L'Europa dei Mercati e l'Italia delle Regole
Nei principali Membri Stati dell'Unione Europea fervono i lavori di recepimento delle tre direttive comunitarie 23, 24 e 25 del 2014.
In alcuni casi, specialmente in quello attinente alla direttiva relativa agli Appalti Pubblici, essa è già stata, parzialmente o completamente, trasposta. In ogni modo, testi estesi sono pubblicamente disponibili.
Ciò che, però, con soluzioni differenti, accomuna Francia, Germania, Regno Unito e Spagna è il fatto di avere elaborato, accanto al recepimento dei testi legislativi, una Strategia Industriale inerente all'Economia Circolare e Digitale per il Settore dell'Ambiente Costruito.
Naturalmente si tratta di un Comparto, quello delle Costruzioni, che presenta, ovunque, in Europa, le medesime criticità in termini di scarsa Reputazione, Produttività, Innovatività, e così via: ciò, dovrebbe, quindi, indurre a riflettere sull'opportunità di accentuare una sottolineatura concernente i fenomeni corruttivi e conflittuali che riguarderebbero prevalentemente il Nostro Paese.
Anzi, dagli Stati Uniti al Giappone si esaltano i divari di Produttività che, dagli Anni Sessanta, hanno caratterizzato il Settore della Manifattura da quello della Costruzione.
Al di là della scarsa presenza dei Nostri Campioni Nazionali nei ranking ENR, fatto di per se stesso molto grave (in primo luogo, per le società di ingegneria: ma il fenomeno è generalizzato), resta, in effetti, il fatto che i mercati professionali e imprenditoriali continentali sono enormemente atomizzati e frammentati dappertutto, con tendenze addirittura in crescita in Germania, primo mercato continentale, e in Italia, quarto mercato continentale.
Tale parcellizzazione della Offerta (e pure della Domanda), straordinariamente eclatante, ad esempio, per la professione di architetto - tanto da sollevare l'attenzione del New York Times - sia per numero di professionisti sia per ammontare degli studi professionali, rappresenta indubbiamente un serio fattore ostativo ai processi di innovazione di processo e, in particolare, collide strettamente con il Building Information Modelling (BIM) che della Digitalizzazione costituisce l'anticamera, la premessa, ovviamente qualora esso sia inteso quale metodologia facilitata da tecnologie di prodotto e non come applicazione decontestualizzata di applicativi informatici non sempre maturi.

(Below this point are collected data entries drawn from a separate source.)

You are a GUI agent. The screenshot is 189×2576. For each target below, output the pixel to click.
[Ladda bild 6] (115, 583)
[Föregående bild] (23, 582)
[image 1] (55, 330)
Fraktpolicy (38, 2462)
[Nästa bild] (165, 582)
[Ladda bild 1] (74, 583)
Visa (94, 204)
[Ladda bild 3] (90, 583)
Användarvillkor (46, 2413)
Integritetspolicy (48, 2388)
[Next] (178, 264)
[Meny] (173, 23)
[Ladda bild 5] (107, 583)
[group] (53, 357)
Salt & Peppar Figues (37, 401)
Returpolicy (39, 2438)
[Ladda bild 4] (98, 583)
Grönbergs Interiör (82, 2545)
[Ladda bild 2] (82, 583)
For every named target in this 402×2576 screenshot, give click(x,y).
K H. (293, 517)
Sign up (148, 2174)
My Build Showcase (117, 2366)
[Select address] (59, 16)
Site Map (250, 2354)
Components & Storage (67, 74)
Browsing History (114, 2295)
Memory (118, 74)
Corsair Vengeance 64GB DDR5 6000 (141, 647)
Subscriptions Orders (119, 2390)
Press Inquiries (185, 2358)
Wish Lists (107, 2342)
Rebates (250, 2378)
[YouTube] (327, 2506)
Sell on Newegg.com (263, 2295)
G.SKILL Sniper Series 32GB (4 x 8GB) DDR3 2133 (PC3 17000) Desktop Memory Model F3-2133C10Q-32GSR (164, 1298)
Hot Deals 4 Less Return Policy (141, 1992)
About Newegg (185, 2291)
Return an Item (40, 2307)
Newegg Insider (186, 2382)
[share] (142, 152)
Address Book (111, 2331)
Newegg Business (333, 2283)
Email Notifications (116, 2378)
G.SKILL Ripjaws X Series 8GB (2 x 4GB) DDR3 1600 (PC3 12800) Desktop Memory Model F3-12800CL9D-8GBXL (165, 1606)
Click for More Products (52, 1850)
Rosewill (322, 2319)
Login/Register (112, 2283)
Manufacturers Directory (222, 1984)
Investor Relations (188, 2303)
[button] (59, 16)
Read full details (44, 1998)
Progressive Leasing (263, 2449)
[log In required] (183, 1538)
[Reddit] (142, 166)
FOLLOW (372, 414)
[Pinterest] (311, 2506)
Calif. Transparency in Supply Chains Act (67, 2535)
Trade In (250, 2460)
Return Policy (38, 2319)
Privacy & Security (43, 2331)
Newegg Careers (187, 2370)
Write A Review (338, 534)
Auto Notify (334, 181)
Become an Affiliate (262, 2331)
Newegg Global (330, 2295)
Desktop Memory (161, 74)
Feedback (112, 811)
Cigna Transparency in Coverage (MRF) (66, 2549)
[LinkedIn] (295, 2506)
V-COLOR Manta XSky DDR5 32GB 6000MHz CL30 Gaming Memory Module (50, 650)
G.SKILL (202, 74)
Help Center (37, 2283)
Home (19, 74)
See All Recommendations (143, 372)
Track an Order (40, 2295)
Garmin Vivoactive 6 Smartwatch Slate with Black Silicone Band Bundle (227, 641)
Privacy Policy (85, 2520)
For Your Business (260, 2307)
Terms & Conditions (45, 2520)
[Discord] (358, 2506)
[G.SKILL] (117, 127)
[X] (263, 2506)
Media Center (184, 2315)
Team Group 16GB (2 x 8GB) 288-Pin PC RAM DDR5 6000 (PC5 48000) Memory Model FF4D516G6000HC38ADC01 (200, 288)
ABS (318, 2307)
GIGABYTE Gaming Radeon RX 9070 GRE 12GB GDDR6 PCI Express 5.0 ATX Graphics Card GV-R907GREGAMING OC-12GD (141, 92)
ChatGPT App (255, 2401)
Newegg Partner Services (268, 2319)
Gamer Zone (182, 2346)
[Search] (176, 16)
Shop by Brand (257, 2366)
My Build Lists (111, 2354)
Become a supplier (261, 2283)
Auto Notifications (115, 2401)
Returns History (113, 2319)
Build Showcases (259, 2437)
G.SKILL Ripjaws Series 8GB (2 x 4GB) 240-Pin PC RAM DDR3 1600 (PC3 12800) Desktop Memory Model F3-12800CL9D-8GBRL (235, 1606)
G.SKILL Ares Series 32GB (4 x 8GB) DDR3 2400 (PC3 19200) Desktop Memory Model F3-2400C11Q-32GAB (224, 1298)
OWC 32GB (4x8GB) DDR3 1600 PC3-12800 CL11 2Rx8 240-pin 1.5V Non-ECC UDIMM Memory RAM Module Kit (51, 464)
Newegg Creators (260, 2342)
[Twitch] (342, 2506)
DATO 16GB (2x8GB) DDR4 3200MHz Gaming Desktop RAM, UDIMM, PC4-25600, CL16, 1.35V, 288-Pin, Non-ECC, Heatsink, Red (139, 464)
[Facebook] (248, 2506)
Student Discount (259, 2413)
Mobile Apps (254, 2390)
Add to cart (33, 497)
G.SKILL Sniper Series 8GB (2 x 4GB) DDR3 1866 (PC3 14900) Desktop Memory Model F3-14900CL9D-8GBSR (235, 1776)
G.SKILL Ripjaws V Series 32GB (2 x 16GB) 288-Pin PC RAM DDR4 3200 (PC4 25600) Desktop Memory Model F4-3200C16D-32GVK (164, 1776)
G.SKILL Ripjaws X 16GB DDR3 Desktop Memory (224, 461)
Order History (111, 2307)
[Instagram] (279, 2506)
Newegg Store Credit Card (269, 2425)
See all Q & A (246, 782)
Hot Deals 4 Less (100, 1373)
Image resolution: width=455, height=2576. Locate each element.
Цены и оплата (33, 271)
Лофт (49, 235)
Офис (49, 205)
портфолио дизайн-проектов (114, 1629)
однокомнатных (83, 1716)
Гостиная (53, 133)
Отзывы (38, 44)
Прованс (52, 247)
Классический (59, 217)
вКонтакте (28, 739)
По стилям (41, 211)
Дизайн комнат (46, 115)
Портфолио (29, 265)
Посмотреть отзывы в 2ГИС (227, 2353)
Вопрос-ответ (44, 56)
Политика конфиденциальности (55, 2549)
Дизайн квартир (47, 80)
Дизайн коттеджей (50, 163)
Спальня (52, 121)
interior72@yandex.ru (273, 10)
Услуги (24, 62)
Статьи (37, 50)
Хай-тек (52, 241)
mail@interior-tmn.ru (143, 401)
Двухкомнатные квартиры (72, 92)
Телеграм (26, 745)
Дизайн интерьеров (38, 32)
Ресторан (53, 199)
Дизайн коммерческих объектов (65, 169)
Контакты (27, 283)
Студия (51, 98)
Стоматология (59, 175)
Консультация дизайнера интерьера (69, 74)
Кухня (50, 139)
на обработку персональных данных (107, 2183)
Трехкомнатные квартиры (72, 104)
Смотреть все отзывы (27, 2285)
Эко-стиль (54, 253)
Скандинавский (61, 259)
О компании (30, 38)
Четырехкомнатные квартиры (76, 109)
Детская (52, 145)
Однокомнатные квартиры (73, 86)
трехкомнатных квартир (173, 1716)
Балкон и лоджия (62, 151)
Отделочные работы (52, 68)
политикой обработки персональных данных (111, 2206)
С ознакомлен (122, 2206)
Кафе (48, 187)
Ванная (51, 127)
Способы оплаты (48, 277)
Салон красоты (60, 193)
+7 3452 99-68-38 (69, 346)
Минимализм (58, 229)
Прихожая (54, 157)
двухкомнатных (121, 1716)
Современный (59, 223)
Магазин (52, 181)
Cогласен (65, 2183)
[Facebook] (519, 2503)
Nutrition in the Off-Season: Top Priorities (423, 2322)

Il fatto è che, pur in una congiuntura ormai annosa di contrazione drammatica del mercato domestico, recentemente contrastata da alcuni segni di lieve ripresa, il tema della legalità è spesso riduttivamente adoperato per spiegare l'inefficienza del mercato, spingendo il legislatore a enfatizzare soluzioni contrattuali tradizionali, sedicenti garanti della trasparenza e della correttezza delle transazioni.
In fondo, i commissariamenti delle imprese nelle grandi opere hanno forse una valenza simbolica, come se operatori scorretti, prevalentemente imprenditoriali, potessero essere sostituiti da soggetti virtuosi imposti esogeneamente e come se, quindi, un mercato perfettamente efficiente fosse stato contaminato da elementi criminali così che, una volta questi ultimi rimossi, nessuna ulteriore riflessione sulla riconfigurazione del Settore fosse necessaria.
A parte la constatazione che, per quanto siano lodevoli i tentativi di investire in medi interventi, anziché in grandi opere, in edilizia scolastica, in ingegneria naturalistica, in rigenerazione urbana, e così via, le sorti del rilancio del mercato dipendano più dalle Concessioni e dal Partenariato Pubblico Privato che non dagli Appalti, la riproposizione, anzi il rafforzamento, delle procedure confontazionali, transazionali, appare davvero preoccupante, quale strumento di un tentativo di restaurazione di assetti tradizionali che, sia pure con estrema fatica, altrove i Governi cercano di oltrepassare.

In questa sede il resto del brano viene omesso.